If you’re like most people, your knowledge of investing in fine wine is limited. However, as with any other investment, your knowledge of the industry will play a significant role in your success as an investor. 

Vint understands the importance of educated investments, so it takes an extra step to ensure that its investors know what they’re doing when making investments. 
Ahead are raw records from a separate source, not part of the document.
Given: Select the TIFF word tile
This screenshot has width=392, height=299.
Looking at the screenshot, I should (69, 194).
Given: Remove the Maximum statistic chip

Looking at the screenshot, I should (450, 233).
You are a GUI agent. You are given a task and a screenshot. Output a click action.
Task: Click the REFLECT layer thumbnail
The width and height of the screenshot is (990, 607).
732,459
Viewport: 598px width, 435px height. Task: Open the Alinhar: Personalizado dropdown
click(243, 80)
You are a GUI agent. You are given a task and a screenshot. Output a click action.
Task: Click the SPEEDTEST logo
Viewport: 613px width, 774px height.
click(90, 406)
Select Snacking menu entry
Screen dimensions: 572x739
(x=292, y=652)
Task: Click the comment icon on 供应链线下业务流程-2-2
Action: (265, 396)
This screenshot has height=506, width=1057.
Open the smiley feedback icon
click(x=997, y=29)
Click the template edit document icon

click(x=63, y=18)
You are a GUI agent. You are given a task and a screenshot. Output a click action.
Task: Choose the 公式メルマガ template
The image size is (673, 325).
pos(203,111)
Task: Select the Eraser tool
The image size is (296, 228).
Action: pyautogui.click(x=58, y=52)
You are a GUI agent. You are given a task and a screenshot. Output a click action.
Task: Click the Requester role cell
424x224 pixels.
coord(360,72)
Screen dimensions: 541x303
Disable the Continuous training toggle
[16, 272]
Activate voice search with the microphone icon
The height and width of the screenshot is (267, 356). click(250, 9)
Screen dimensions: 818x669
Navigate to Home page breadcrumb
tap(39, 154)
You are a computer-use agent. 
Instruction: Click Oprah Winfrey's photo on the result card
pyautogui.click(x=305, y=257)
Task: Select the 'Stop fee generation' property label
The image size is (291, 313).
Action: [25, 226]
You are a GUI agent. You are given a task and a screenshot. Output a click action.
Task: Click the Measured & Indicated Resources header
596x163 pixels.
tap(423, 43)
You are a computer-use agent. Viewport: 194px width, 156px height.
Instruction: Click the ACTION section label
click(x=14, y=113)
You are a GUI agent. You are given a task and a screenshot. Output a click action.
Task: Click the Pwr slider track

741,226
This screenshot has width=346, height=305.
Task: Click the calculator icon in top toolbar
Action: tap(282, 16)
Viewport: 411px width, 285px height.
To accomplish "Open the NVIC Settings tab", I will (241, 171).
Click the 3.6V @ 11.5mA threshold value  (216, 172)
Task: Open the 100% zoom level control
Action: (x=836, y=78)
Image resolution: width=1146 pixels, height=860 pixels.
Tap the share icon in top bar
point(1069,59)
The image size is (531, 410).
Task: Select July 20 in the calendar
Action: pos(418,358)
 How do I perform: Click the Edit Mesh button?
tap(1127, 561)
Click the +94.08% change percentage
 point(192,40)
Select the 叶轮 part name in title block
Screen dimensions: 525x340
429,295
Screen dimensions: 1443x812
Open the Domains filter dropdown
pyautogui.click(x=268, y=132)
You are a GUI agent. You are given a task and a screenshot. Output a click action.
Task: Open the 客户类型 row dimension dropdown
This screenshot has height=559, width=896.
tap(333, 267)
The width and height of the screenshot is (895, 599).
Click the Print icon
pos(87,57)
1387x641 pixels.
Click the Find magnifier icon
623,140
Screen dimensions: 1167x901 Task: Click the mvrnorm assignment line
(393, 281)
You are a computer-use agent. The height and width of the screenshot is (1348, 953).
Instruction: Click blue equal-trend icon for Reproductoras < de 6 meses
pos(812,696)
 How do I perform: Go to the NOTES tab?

Vint offers a free educational guide to investing in wine that even some professionals may be able to learn a thing or two from. You don’t even have to be a member of the site to access the guide either — it’s available right on the company’s home page. Just type in your email and you’ll receive your copy. 

Advantages of Vint

There are several major advantages to investing in wine with Vint. Some of the biggest include:

  • Broader Access. Before Vint, access to fine wine as an investment vehicle was reserved for the wealthy. Vint’s approach significantly increases access for people who don’t consider themselves wealthy. Indeed, most investors can spare funds needed to get started with Vint.
  • Regulatory Oversight. All Vint collections are securitized and regulated by the United States SEC, helping to ensure you’re not taken advantage of as a beginner wine collector. 
  • Education. Education is important in any aspect of investing, whether you’re investing in traditional assets like stocks and bonds or alternative assets like art and wine. Vint’s focus on education through its guide to investing in wine is a major plus, especially for investors who are new to the asset. 
  • Hard Work Done for You. You won’t have to pick every single bottle in your wine investment portfolio. Vint employs a team of experts to choose the brands of wine that are most likely to increase in value over time, taking the hard work off of your plate. 
  • Compelling Returns. According to reporting by Wine Guardian, wine investments have produced an impressive 13.6% annualized return over a 15-year period. That’s a solid return, considering the long-term annualized return rate of the S&P 500 sits at about 10%. 

Disadvantages of Vint

While there are plenty of reasons to consider investing with Vint, there are also some drawbacks that should be considered before diving in. The most important disadvantages to note include:

  • Liquidity Concerns. When you decide it’s time to exit an investment, someone will need to buy your asset for you to turn it back into cash. Unfortunately, there’s not a line of people waiting to buy shares of high-quality wine collections. So, you may experience delays when you decide it’s time to exit your positions with Vint.  
  • Limited Options. As of April 2022, there are only two collections available for purchase in Vint’s inventory. Several collections were listed but had sold out at this time. The company’s founder told me that Vint regularly rotates in and out of collections. But the fact remains that it’s difficult to effectively diversify your wine holdings when you only have a couple options to choose from at a time.
  • No Mobile App. Everything happens on the go these days. Unfortunately, you’ll have to stay put when investing with Vint because the company doesn’t currently offer a mobile app. 

How Vint Stacks Up

Vint’s biggest competitor is VinoVest. Here’s how the two compare to one another:

Vint VinoVest
Annual Fee None 2.85% on balances below $10,0002.7% on balances between $10,000 and $49,999.99 2.5% on balances between $50,000 and $249,999.99 2.25% on $250,000+ balances 
Portfolios Investors choose from professionally curated collections  A personal wine investment professional builds your portfolio 
Minimum Investment $25 minimum investment $1,000 minimum investment 

Final Word

Vint is a compelling option for investors who are interested in diversifying their holdings with alternative investments. Wine has a strong track record for generating solid gains over time, and prices in the market tend to be more stable than stocks. 

However, while wine investment returns may outpace market returns from time to time, liquidity issues could impact your ability to tap into your earnings at will. The bottom line is that wine is a great diversification tool, but it’s not a substitute for a well-balanced investment portfolio that also includes stocks, bonds, and investment-grade funds.